In Golem Chess typically all moves are class 1, and the occasional move that can be class 2 is even rare amongst captures. The logical thing to do, considering these statistics, is assume there will be class-1 moves amongst the non-captures. Unless you have reason to suspect there might be none. You would only be interested in knowing that if you did not find any class-1 captures, and when a lot of captures turned out to be illegal you could suspect that might be true for non-captures as well. (You know from the rules there cannot be any class-2 non-captures in Golem Chess.) Or you could simply know that you are in check, and that this is the reason for the large fraction of illegal moves. Especially if it is a contact check, for which the only legal non-captures can be King moves. But then you would probably extend even in QS, and the problem disappears. Otherwise you assume there will be legal non-captures, and guess their score as the current evaluation, to stand pat. It is what you always do when not in check, and the fact that there was only a capture that was discarded because it wasn't class 1 doesn't do more damage than that there occasionally is a class-1 non-capture that would score far higher than the current evaluation.
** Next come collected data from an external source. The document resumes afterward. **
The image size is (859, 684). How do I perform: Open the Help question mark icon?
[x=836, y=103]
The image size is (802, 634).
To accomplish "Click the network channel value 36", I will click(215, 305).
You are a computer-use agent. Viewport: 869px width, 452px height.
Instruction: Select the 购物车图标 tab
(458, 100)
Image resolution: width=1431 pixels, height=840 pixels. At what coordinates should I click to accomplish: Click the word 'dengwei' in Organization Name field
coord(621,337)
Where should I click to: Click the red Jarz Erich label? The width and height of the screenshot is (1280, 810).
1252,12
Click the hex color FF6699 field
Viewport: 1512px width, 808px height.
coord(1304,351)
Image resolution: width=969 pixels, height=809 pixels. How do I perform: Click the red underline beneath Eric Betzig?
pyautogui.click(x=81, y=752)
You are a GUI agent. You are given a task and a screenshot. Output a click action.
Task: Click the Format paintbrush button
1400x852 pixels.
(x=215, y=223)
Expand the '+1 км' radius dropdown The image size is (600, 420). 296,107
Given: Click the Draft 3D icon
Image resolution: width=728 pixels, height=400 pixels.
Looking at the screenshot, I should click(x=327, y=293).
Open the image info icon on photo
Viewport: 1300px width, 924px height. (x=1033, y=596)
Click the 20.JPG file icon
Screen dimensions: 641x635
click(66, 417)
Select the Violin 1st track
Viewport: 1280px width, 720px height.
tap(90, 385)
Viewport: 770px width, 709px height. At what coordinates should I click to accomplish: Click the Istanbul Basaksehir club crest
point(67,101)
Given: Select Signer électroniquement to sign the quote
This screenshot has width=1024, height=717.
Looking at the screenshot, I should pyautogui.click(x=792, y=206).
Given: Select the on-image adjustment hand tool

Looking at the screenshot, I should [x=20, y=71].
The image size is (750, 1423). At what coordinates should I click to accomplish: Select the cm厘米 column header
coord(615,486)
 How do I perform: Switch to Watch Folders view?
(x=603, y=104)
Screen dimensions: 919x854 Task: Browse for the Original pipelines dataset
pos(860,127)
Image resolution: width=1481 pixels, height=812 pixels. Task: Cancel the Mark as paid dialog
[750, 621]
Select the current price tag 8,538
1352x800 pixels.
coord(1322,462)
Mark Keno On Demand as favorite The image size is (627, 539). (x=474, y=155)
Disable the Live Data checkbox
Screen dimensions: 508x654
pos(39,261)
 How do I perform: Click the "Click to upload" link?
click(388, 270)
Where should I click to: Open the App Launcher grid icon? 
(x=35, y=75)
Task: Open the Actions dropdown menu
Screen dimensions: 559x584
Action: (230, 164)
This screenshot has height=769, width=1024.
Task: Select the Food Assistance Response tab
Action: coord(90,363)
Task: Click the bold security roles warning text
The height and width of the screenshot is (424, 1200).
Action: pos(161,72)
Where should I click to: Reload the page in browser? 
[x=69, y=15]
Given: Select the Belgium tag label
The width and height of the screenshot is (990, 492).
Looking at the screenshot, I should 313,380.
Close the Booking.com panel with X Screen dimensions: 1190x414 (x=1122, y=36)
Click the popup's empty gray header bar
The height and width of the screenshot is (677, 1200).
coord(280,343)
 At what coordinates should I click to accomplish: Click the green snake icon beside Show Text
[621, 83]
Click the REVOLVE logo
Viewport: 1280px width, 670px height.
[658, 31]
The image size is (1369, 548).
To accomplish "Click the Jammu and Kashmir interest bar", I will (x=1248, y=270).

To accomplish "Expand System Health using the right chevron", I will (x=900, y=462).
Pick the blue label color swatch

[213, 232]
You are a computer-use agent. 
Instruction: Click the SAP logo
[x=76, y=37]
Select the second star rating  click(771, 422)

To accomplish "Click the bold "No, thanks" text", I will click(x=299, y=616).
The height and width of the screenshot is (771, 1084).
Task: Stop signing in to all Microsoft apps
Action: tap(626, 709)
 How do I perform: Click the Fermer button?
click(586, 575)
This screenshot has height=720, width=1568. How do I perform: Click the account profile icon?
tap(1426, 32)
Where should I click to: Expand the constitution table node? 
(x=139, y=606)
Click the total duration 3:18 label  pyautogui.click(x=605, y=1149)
Note that the engine is very well capable of determining the distribution of moves over the various priority classes from nodes in the full-width part of the search. In particular you could make it keep track of how often there are no class-1 non-captures in the case there are no class-1 captures, and use that to decide whether to do a class-1 stand pat in QS. If there are more priority classes you would want to know what typically the highest-class non-capture is, given the highest-class capture that is available. If that is lower or equal to that of the highest-class capture, the capture can be searched, and a stand pat of the assumed highest-class non-capture can be tried only if that belongs in the same class.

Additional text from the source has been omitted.